Approximately, four minutes later, I heard a commotion on the main trail to my left and behind us.  At first, it sounded like a bunch of kids yelling and making noise, and I remember wondering why parents would allow their children to ruin such a peaceful setting.  The young buck across the lake suddenly looked up and momentarily froze before darting into the shadowed undergrowth.  Instantly, the noise on the trail was on top of us, and we realized it was Ranger Merritt yelling.  None of us could make sense of what she was saying until Mike said, “Bear!  She said bear on the trail!”  The four of us wheeled around, and the first thing we saw caused the hair to stand on our necks – not one, but two bears were running straight for us.  I yelled, “There they are!”  Dottie and Mike bolted from their chairs.  The grizzlies stopped, apparently surprised by the sudden movement of people in their path.  Tricia and I stood and stepped back to the water edge face to face with grizzlies not more than fifteen feet from where we stood.  I grabbed my hiking stick (Not that it would have done much good).  However, Tricia, being Miss Cool to the Bone, Nothing Bothers Me, stooped below the pine limbs we had been sitting under and took the most fabulous grizzly bear photo of the century.  I pulled her toward me to the edge of the water, but by that time she had her picture, and needed no coaxing, guidance, extra weight to tie her down, or anyone in her way to prevent her from getting the hell up the bank and away from the bears.  As she would say later, at that point, it was every man for himself.

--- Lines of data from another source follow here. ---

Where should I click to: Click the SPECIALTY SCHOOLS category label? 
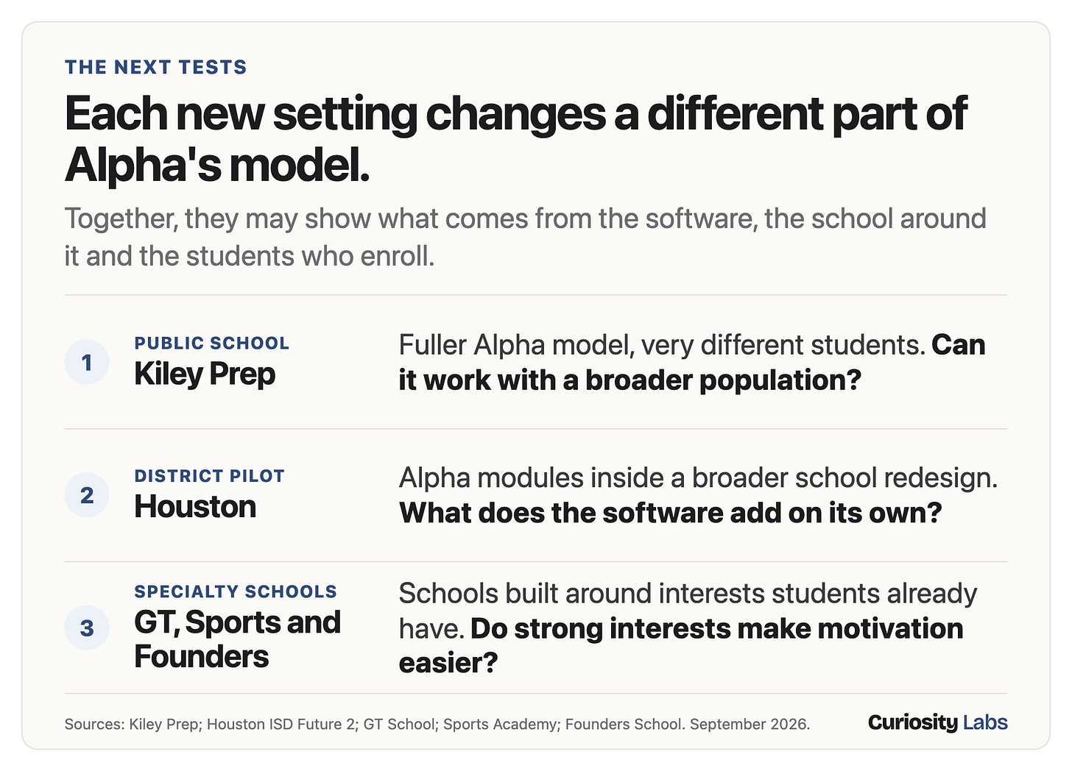236,591
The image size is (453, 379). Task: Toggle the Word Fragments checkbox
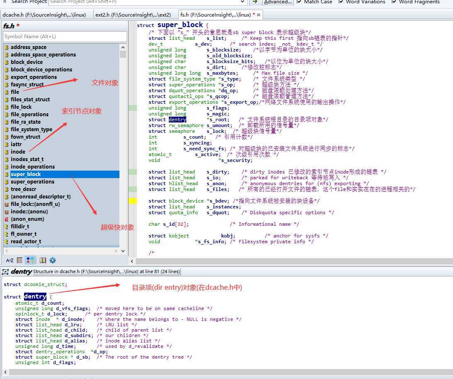(x=394, y=2)
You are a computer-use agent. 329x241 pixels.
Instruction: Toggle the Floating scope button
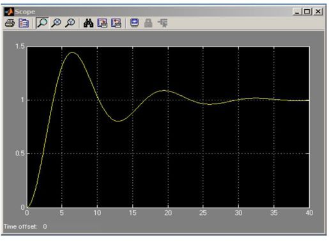(x=135, y=23)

At that moment, a strange set of events occurred.  Ranger Merritt yelled at me not to leave my backpack, so I started back to the chairs we had just vacated.  The grizzlies were still on the rise a few feet above us.  Tricia yelled at me to leave the backpack, but the ranger yelled again for me to grab my backpack.  Ranger Merritt later told us that if a bear even sniffs a backpack, the trail is closed to everyone for at least a week.  The closure is a precaution to keep bears from associating backpacks with “easy food” when it sees someone with a backpack on the trail.  I did not know that at the time, so the significance of retrieving the bag escaped me.  Caught in a crossfire between two strong willed women yelling orders at me – I am very accustomed to one, but two was simply too much to handle – I did something I still do not understand.  With my backpack leaning against my chair not three feet away, I took off my favorite hat in the world, my genuine Stetson Royal Flush, and set it in my chair.  It seemed like the logical thing to do at the time.  I left the hat in the chair and backed away keeping an eye on the bears.  Maybe, I thought I was leaving the bears a peace offering; I honestly don’t know.  Both women went speechless until Ranger Merritt who by that time was back at the water’s edge looked at me strangely, and said, “Well, alright, leave the backpack.”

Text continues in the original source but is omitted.